Directions for this task: Reproduce every line of the listing below, requests included, and scale each coordinate in the answers by 0.4, rounding to whole numbers with halves rounded up. Leave out the pictures.

Records provided:
━━━━━━━━━━━━━━━━━━━━━━━━━━━━━━

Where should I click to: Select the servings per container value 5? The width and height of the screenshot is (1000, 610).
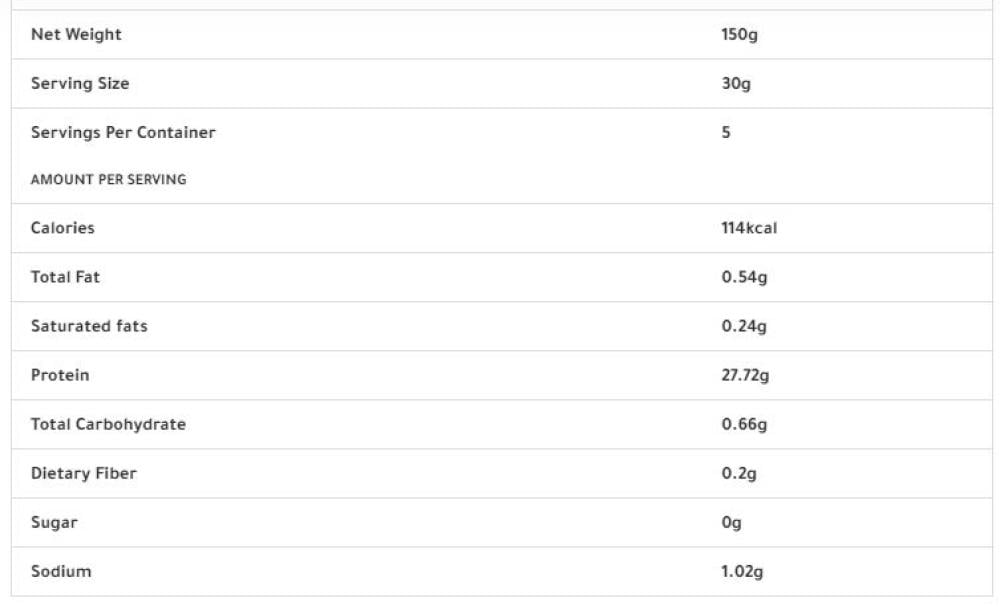click(726, 132)
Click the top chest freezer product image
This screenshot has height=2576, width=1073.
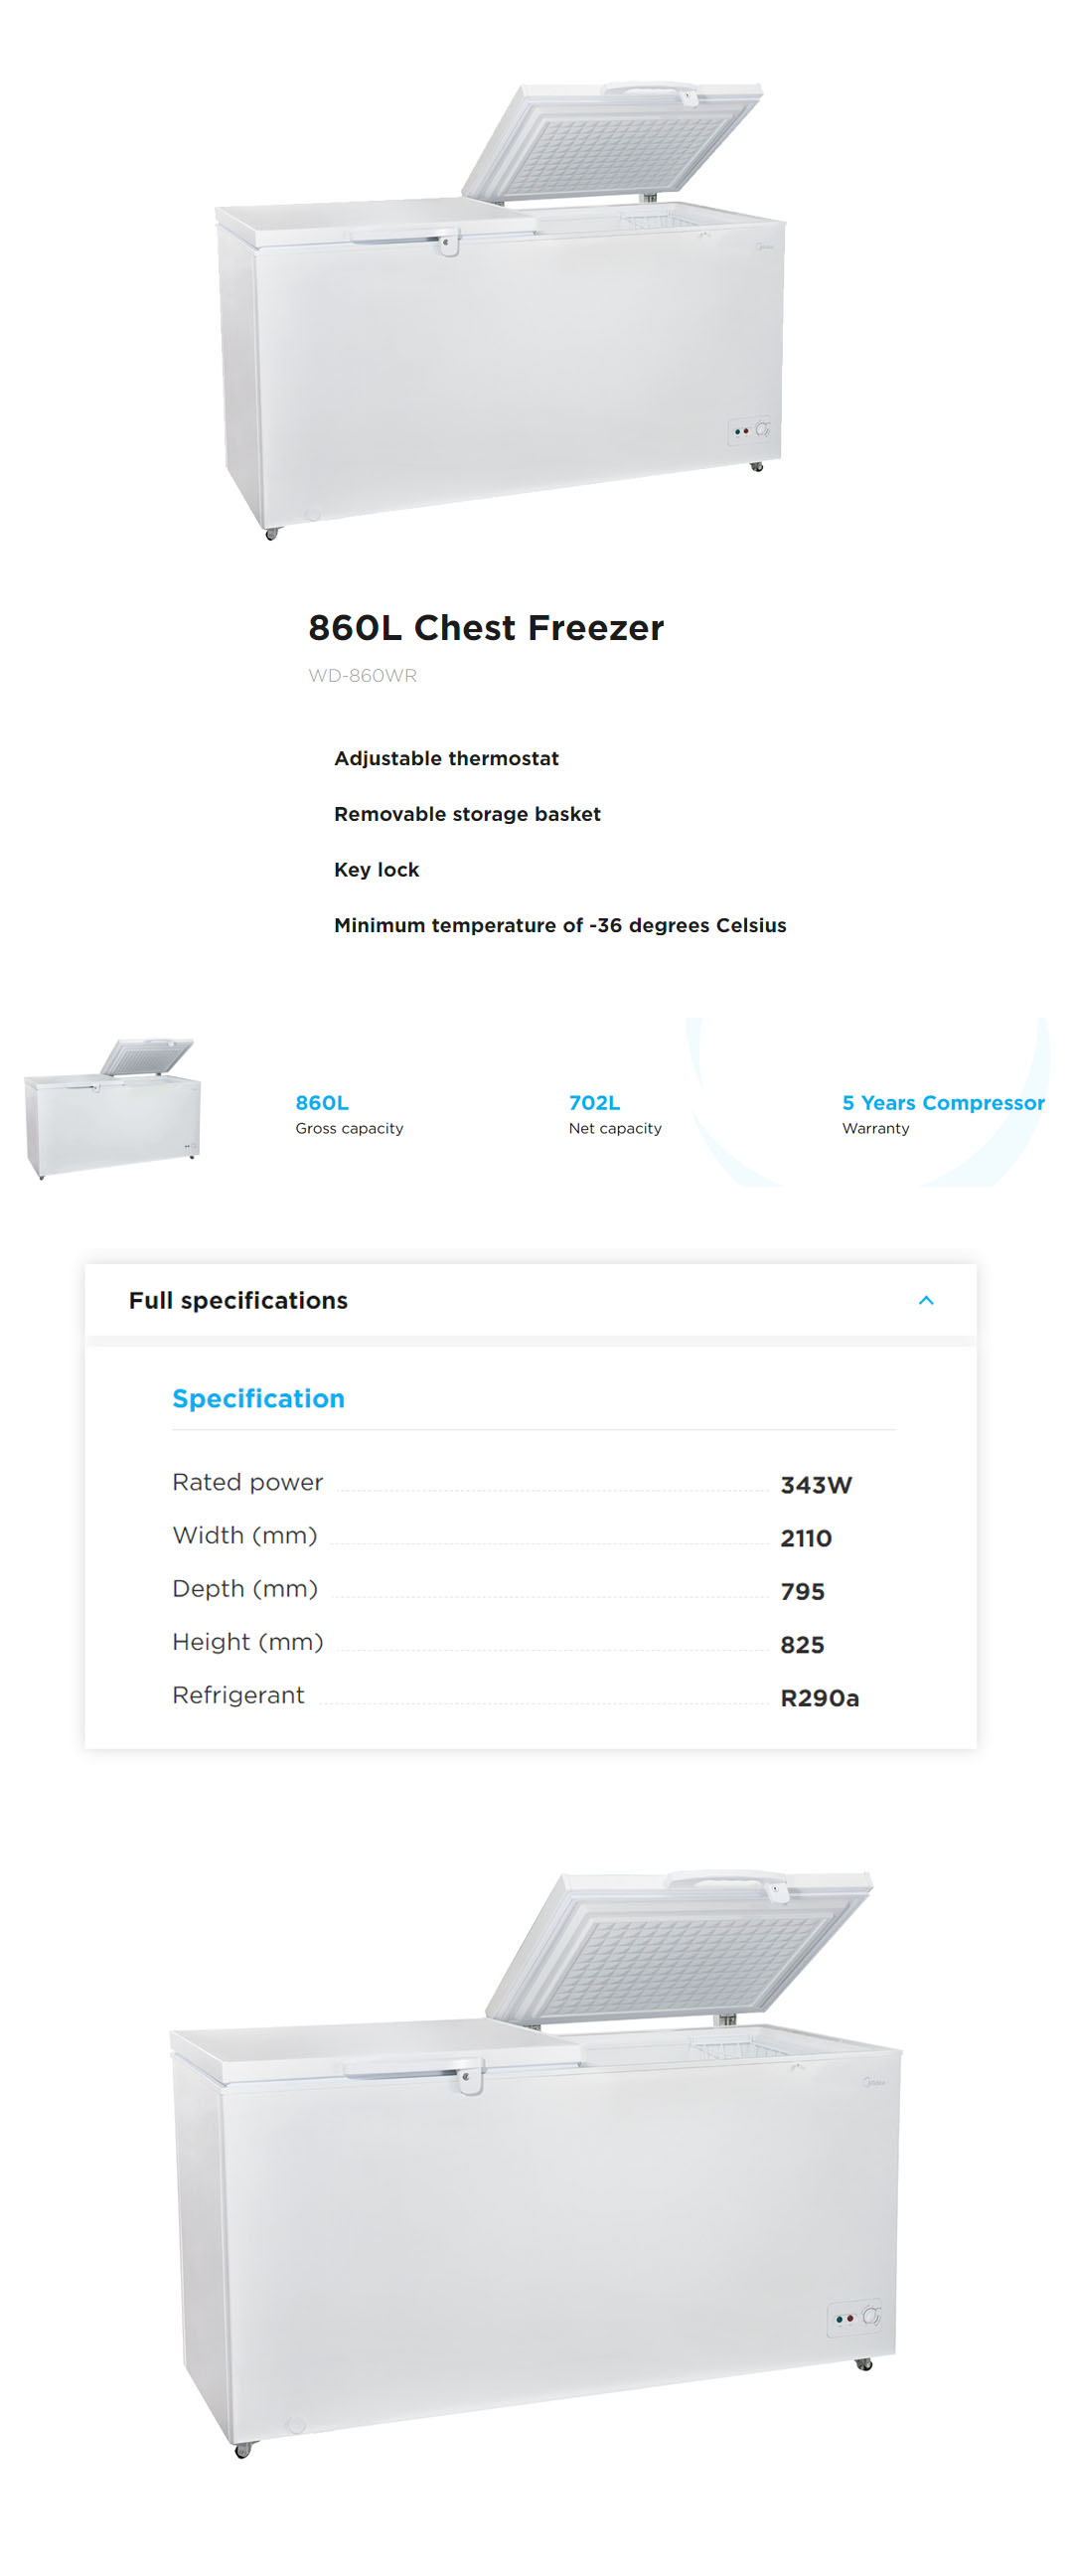[x=500, y=310]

━━━━━━━━━━━━━━━━━━━━━━━━━━━━━━

Result of the task:
Where should I click to: Select the servings per container value 5? The width and height of the screenshot is (1000, 610).
click(290, 53)
Click the top chest freezer product image
This screenshot has height=2576, width=1073.
[x=200, y=124]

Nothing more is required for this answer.